Limitations of our study need to be acknowledged, most notably the relatively small sample size. As our study was not designed to investigate HPV copy number trend and lesion severity, or to compare the association of FVU and CS for individual HPV-genotypes, one should be cautious with interpreting the results. The acceptability results should be interpreted with caution, as several women wrote down that they had no preference between the two methods, while the option ‘no preference’ was not given in the questionnaire. As this could bias our results, we choose to descriptively report the acceptability data obtained in this study. In addition, despite the heterogeneous character of our study population (including women redirected to colposcopy for the first time, or women who had been followed-up for a long time, whether after treatment or not), participating women were well-characterized. The absence of a home-based setting, which is the purpose of using this liquid biopsy method [6], will be assessed in an adjoining study. As this was a pilot study to investigate the presence of biomarkers in FVU, including HPV DNA (copy number) and to develop analytical protocols, no preservation buffer was prefilled in the collector vials to avoid incompatibilities with other assays under research. Still, samples were immediately placed on ice after collection and stored with preservation buffer within a median time span of 12 min (IQR: 0:11–0:16) to reduce the loss of human and HPV DNA to a minimum. At last, a higher disease prevalence in referral populations might benefit from an accurate measure of sensitivity at the cost of less reliable specificity measures.
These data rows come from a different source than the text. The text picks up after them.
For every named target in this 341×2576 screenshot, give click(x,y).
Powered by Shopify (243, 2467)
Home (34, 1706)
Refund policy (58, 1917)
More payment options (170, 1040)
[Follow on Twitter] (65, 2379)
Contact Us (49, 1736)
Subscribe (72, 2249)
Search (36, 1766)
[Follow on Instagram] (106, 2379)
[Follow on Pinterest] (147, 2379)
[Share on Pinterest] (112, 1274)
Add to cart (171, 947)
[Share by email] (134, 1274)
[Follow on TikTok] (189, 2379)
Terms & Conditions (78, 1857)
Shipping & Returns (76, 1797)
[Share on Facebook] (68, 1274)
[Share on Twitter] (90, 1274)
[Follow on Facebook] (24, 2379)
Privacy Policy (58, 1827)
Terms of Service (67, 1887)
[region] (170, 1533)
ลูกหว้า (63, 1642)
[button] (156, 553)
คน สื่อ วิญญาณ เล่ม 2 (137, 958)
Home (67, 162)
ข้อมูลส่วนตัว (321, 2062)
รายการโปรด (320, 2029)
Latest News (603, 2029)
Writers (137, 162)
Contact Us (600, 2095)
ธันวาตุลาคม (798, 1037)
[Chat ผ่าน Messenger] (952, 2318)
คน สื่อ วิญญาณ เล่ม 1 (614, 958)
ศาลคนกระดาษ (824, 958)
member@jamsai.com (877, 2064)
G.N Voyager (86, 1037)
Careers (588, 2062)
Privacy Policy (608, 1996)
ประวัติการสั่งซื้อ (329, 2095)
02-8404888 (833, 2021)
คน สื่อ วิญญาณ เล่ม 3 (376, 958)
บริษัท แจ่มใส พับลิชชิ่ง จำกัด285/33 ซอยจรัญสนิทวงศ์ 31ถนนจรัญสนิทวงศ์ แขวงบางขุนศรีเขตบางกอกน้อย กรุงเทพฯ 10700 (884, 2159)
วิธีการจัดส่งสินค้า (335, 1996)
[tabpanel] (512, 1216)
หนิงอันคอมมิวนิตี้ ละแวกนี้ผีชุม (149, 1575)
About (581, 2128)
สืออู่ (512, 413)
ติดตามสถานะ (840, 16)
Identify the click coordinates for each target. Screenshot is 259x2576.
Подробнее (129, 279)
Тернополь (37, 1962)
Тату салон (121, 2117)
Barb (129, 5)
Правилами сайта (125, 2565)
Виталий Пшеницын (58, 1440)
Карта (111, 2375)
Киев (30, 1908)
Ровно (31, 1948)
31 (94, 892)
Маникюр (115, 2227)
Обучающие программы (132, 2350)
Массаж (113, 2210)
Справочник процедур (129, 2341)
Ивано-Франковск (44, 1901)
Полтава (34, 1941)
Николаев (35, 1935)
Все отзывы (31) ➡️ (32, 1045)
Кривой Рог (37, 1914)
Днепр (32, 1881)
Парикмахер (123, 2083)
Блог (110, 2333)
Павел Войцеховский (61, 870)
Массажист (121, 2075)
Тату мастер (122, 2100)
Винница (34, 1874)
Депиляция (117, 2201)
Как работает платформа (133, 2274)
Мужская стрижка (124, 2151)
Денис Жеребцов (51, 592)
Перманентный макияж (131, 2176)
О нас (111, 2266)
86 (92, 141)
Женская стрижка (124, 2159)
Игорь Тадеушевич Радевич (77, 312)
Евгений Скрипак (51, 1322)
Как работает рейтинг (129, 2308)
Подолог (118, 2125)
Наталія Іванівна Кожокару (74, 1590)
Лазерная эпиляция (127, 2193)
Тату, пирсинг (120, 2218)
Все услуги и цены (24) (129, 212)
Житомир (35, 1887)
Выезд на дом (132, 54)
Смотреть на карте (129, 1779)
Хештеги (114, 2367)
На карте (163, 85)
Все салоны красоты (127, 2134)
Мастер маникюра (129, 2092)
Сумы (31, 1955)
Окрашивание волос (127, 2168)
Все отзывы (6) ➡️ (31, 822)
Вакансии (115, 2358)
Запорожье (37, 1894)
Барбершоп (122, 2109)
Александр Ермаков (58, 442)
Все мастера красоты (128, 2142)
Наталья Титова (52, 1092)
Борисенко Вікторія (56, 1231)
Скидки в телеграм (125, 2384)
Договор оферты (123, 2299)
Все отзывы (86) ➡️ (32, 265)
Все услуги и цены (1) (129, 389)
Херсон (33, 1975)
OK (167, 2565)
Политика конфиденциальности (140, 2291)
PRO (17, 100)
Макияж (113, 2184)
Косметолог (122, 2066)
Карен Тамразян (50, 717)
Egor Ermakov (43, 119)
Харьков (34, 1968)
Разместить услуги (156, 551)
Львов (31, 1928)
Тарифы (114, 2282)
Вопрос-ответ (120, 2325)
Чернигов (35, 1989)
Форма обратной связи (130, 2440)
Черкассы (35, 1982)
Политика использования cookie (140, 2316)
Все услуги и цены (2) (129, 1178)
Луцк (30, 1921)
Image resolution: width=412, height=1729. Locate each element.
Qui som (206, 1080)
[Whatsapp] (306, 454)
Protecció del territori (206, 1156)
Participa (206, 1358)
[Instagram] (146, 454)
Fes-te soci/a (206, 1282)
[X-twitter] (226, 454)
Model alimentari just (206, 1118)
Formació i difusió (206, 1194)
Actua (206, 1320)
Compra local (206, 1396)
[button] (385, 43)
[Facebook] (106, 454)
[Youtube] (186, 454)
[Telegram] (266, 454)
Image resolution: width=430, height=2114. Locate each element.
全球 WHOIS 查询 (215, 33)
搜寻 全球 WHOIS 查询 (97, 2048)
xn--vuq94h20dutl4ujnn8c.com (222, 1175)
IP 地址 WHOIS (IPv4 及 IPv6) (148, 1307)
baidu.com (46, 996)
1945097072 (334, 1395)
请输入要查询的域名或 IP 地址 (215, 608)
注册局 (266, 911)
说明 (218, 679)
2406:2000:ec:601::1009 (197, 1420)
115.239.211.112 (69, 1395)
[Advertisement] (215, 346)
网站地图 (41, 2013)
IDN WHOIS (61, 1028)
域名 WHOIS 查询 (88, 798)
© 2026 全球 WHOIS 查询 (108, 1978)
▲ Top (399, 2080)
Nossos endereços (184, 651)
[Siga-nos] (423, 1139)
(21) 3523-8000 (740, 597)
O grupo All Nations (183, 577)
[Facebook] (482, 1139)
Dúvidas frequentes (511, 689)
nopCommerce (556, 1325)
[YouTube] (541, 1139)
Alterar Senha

In conclusion, in this study, we observed that, when appropriately sampled, stored, and processed, testing FVU for (HR-) HPV DNA ensured a good agreement with CS in a Belgian referral population. At the genotype level, significant positive correlations were observed between paired samples for the three most carcinogenic HPV types in our country, HPV16, 18, and 31, as well as for HPV53 and 68. The median copy number observed in paired samples did not differ except for HPV16 and 68. Furthermore, FVU sampling is highly preferred, non-invasive, and can be performed at home. This method is particularly interesting as a screening tool to overcome the hurdle of screening among non-responders. However, further research is imperative to standardize the procedures involved in HPV DNA detection in FVU and to evaluate its clinical performance in large population-based studies.